Below I've merely summarized his explanation.
(1) Power series = discrete summation
We start with this power series:
$ A(x) = \sum_{n=0}^{\infty} a(n)x^{n} \ \mid \ a(n) \in \R \ \ \ \forall \ n \in \N $
In case you're not familiar with all the above notation, here's the explicit translation starting starting after the summation term, where each quoted term corresponds to each symbol: 'such that' a(n) 'is an element of' 'the set of real numbers' 'for all' n 'which are elements of' 'the set of natural numbers'.
Note that $ a(n) $ is a function here, and just defines the coefficient of each polynomial term in the power series, since a power series is $ = a(0) + a(1)x + a(2)x^{2} + ... + a(n)x^{n} + ... $ However, because the power series is a discrete summation, $ a(n) $ is only guaranteed to be defined if $ n $ is a natural number (non-negative integer), as indicated above.
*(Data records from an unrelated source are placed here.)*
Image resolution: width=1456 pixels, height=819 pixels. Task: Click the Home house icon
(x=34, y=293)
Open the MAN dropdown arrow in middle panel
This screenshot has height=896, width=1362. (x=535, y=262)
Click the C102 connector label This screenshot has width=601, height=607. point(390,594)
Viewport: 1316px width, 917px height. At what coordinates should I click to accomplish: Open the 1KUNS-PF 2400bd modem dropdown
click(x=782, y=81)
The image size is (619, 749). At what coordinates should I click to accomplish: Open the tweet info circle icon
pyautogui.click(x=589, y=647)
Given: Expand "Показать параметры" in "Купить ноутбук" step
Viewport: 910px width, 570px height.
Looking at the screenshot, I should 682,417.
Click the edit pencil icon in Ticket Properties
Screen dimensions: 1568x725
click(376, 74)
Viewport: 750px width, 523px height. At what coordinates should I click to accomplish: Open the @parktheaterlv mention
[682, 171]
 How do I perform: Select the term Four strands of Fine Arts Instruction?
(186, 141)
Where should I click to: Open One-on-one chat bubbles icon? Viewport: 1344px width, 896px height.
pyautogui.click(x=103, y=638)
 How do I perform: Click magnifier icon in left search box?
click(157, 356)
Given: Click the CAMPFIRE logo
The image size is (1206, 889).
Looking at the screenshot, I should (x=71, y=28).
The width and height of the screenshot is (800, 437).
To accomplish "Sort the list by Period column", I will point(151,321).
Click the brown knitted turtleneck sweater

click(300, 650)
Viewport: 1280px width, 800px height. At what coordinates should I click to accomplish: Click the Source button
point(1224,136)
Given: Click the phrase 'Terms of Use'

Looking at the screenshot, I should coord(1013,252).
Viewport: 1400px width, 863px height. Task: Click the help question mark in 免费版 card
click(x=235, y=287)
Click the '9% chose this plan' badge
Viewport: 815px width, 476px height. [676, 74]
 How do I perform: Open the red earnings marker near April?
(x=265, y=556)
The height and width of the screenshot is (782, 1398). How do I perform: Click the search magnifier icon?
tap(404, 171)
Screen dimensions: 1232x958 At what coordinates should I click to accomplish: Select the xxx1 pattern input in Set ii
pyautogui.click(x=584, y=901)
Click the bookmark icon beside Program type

So for example, $ a(23) $ is defined, but not necessarily $ a(-2) $, $ a(.5) $, or $ a(10.001) $.
(2) Integral = continuous summation
Now we'll make the following conversions:
- from discretely defined function $ a $ to continuously defined function $ f $
- from discrete dependent variable $ n $ to continuous dependent variable $ t $
to arrive at:
$ F(x)=\int_{0}^{\infty} f(t)x^{t} \ dt \ \mid \ f(t) \in \R \ \ \ \forall \ t \in (0,\infty) $
The only difference now is that we sum the contributions of $ f(t)x^{t} $ for all real numbers instead of all natural numbers from 0 to infiniti, and we can likewise expect $ f(t) $ to be defined at all those points.
(3) Define variable $ s $ in terms of $ x $
By setting $ x^{t} $ to the more easily integrable $ e^{ln(x)t} $, and realizing that $ e^{ln(x)} $ only depends on $ x $, we obtain:
$ F(e^{ln(x)}) = F(x)=\int_{0}^{\infty} f(t)e^{ln(x)t} \ dt $
Finally, noting that the integral is only guaranteed to converge if the exponential is to a negative power (which implies that $ ln(x) $ must be $ < 0 $), we arbitrarily set $ s = -ln(x) $ or $ -s = ln(x) $, which leaves us with:
$ F(e^{-s}) = F(s)=\int_{0}^{\infty} f(t)e^{-st} \ dt \ | \ \forall s > 0 $
The integral is not necessarily defined if $ s=0 $ (eg, if $ f(t)=t $). Also, I'm not sure how to deal with the case when $ s $ is undefined (ie $ x<0 $), but Prof. Mattuck just asserts that $ 0 < x < 1 $ to avoid this case.